Le mandat des inspecteurs, conduits par le Suédois Aake Sellström, est d'évaluer s'il y a eu utilisation d'armes chimiques ou non, mais pas de déterminer qui en est responsable alors que le régime du président Bachar al-Assad et la rébellion s'accusent mutuellement d'avoir eu recours à ces armes.

"La Syrie n'a rien à cacher"

Le régime du président Bachar al-Assad a donné son feu vert à l’ONU pour la visite des experts en Syrie, après avoir accepté les modalités proposées par l’organisation internationale pour assurer la sécurité et l'efficacité de la mission. Jeudi, un responsable au ministère syrien des Affaires étrangères a affirmé que son gouvernement était "prêt à accorder toutes les facilités pour que l'équipe puisse mener à bien sa mission" ajoutant que "la Syrie n'a rien à cacher".

Le secrétaire général de l’ONU, Ban Ki-moon, a de son côté remercié le gouvernement syrien pour sa "coopération" et réaffirmé que l'objectif de l’organisation internationale était une "enquête totalement indépendante et impartiale". L'équipe d’inspecteurs se trouvait à La Haye depuis plusieurs jours dans l'attente d'un départ pour Damas. Les Nations unies avaient annoncé fin juillet que Damas autorisait les experts onusiens à enquêter sur trois sites où l'utilisation d'armes chimiques a été rapportée.
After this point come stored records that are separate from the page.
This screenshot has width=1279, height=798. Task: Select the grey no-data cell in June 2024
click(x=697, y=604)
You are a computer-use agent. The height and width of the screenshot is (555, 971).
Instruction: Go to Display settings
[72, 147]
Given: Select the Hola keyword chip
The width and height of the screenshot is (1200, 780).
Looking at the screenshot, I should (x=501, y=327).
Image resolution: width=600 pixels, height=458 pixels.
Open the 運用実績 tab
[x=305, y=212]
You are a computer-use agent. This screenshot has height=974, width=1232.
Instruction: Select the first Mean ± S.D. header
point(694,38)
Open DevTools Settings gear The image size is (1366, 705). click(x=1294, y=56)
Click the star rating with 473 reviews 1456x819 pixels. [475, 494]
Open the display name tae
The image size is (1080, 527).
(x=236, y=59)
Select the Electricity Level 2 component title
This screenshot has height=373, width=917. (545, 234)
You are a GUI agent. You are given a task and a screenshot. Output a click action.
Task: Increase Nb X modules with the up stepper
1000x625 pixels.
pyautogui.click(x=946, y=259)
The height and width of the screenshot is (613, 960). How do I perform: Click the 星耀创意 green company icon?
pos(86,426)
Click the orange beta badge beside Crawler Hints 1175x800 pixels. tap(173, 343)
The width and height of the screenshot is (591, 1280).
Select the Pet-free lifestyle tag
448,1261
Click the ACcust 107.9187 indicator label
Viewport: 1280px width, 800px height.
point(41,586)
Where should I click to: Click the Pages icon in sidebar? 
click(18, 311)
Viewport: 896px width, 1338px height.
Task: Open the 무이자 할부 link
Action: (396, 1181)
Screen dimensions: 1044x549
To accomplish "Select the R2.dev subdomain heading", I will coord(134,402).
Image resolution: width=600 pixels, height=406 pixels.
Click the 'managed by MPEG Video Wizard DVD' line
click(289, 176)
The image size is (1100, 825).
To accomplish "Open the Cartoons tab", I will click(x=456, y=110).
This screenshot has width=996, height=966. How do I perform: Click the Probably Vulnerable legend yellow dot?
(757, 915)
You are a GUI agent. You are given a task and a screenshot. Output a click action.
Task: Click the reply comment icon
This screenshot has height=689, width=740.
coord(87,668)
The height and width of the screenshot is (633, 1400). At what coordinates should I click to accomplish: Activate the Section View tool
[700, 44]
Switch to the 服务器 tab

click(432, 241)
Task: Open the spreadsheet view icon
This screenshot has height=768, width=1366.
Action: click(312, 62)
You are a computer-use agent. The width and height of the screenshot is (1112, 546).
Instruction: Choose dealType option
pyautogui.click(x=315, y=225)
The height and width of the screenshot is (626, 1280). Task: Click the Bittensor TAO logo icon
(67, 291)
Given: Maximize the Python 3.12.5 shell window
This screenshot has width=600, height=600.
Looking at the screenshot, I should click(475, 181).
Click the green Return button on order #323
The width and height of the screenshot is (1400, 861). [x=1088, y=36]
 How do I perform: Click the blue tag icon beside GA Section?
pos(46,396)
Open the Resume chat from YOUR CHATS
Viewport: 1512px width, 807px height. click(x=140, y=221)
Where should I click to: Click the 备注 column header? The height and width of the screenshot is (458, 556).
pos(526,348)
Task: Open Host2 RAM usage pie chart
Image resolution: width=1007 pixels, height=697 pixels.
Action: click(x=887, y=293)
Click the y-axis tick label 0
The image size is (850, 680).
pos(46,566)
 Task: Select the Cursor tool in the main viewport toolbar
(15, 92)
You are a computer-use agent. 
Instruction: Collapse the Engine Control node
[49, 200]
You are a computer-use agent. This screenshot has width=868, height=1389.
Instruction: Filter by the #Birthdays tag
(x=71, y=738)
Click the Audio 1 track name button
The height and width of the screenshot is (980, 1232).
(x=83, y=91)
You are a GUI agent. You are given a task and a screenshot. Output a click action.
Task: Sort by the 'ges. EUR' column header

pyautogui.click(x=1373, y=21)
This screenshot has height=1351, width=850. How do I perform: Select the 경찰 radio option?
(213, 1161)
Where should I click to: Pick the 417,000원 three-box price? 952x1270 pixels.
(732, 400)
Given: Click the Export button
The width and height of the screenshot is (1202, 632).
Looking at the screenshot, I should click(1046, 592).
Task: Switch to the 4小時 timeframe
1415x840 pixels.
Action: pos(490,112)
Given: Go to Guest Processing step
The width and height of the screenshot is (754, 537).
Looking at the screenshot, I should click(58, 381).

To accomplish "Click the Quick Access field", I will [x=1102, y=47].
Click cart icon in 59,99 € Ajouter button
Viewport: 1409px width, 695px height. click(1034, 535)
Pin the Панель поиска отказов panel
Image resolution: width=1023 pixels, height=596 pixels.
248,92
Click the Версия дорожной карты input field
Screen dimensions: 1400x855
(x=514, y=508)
L'un de ces sites est Khan al-Assal, près d'Alep (nord), à propos duquel Damas affirme que les rebelles y ont fait usage d'armes chimiques le 19 mars, tuant au moins 26 personnes dont 16 soldats syriens. Selon l'opposition, c'est le pouvoir qui a mis en scène cette attaque. L’ONU n'a pas précisé le nom des deux autres sites.